## GIVEN EXERCISE 1
In the rows, copy out exactly the part that starts with the line containing "will tap(700, 459)." and ends with the line containing "Open the Debriefing", including both of those lines.

## EXCERPT PROVIDED
+--
Proper use of std::enable_if or how to replace it

Question

Is this proper use of std::enable_if? It works, but is it correct?

//*.h file

template <typename T>
static typename std::enable_if<std::is_integral<T>::value, T>::type 
randomFrom(const T min, const T max);


template <typename T>
static typename std::enable_if<std::is_floating_point<T>::value, T>::type 
randomFrom(const T min, const T max);

.

//*.inl file

template <typename T>
inline typename std::enable_if<std::is_integral<T>::value, T>::type 
Math::randomFrom(const T min, const T max)
{
    static std::default_random_engine re((unsigned long)time(0));
    std::uniform_int_distribution<T> uni(min, max);
    return static_cast<T>(uni(re));
}

template <typename T>
inline typename std::enable_if<std::is_floating_point<T>::value, T>::type 
Math::randomFrom(const T min, const T max)
{
    static std::default_random_engine re((unsigned long)time(0));
    std::uniform_real_distribution<T> uni(min, max);
    return static_cast<T>(uni(re));
}

How can I rewrite it, to achieve cleaner interface? Like:

template <typename T>
static T randomFrom(const T min, const T max);

BTW with boost I had something like: (i do not want to use boost)

typedef typename boost::mpl::if_<
        boost::is_floating_point<T>,
        boost::uniform_real<>,
        boost::uniform_int<>>::type dist_type;

and whole behavior was solved in single function. But there is nothing like std::if right?

Answer 1

Your usage is fine, and very much idiomatic.

The equivalent to Boost.MPL's if_ would be std::conditional:

typedef typename std::conditional<
        std::is_floating_point<T>::value,
        std::uniform_real_distribution<T>,
        std::uniform_int_distribution<T>>::type dist_type;
+--
Rows from a dataset
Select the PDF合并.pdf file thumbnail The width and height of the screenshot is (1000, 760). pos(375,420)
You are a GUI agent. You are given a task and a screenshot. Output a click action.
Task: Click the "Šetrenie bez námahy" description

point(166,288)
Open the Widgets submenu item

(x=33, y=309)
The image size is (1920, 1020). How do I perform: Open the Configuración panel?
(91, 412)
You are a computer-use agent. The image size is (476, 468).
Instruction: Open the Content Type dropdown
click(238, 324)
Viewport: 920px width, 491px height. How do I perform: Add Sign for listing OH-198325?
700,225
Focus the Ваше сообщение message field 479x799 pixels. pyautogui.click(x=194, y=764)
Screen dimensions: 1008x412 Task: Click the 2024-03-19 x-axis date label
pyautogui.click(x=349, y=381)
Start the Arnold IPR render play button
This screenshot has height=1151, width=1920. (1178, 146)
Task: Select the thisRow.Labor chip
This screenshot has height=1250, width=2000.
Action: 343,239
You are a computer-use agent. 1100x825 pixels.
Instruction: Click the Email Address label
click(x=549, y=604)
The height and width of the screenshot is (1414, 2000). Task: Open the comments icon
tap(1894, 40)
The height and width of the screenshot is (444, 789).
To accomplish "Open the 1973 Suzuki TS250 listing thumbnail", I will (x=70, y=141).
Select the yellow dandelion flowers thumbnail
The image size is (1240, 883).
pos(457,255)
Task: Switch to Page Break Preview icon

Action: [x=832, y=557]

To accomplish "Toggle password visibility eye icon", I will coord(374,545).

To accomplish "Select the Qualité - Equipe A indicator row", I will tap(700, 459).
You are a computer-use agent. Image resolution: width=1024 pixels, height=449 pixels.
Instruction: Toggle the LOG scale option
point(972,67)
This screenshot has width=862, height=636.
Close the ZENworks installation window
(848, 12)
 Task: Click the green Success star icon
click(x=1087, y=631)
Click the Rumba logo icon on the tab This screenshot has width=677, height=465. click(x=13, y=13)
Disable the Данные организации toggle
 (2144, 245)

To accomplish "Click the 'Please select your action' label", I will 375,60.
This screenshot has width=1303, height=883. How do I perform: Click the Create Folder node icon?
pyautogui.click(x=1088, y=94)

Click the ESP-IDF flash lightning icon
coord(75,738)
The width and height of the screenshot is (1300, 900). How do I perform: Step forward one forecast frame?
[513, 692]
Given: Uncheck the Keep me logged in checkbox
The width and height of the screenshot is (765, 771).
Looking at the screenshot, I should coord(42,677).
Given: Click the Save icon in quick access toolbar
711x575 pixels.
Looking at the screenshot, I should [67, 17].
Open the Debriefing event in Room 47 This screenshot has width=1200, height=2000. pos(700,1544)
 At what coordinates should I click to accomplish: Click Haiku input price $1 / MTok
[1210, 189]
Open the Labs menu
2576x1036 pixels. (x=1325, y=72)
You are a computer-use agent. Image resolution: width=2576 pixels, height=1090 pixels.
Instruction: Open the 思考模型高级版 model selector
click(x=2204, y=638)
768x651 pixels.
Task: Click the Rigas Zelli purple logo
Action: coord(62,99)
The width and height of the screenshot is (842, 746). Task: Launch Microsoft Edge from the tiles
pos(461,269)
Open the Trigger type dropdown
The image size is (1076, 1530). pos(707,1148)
+--
## GIVEN EXERCISE 2
In the thread on std::enable_if, what does the answer name as the standard library equivalent of Boost.MPL's if_?

## COMPLETE RESPONSE 1
To accomplish "Select the Qualité - Equipe A indicator row", I will tap(700, 459).
You are a computer-use agent. Image resolution: width=1024 pixels, height=449 pixels.
Instruction: Toggle the LOG scale option
point(972,67)
This screenshot has width=862, height=636.
Close the ZENworks installation window
(848, 12)
 Task: Click the green Success star icon
click(x=1087, y=631)
Click the Rumba logo icon on the tab This screenshot has width=677, height=465. click(x=13, y=13)
Disable the Данные организации toggle
 (2144, 245)

To accomplish "Click the 'Please select your action' label", I will 375,60.
This screenshot has width=1303, height=883. How do I perform: Click the Create Folder node icon?
pyautogui.click(x=1088, y=94)

Click the ESP-IDF flash lightning icon
coord(75,738)
The width and height of the screenshot is (1300, 900). How do I perform: Step forward one forecast frame?
[513, 692]
Given: Uncheck the Keep me logged in checkbox
The width and height of the screenshot is (765, 771).
Looking at the screenshot, I should coord(42,677).
Given: Click the Save icon in quick access toolbar
711x575 pixels.
Looking at the screenshot, I should [67, 17].
Open the Debriefing event in Room 47 This screenshot has width=1200, height=2000. pos(700,1544)

## COMPLETE RESPONSE 2
std::conditional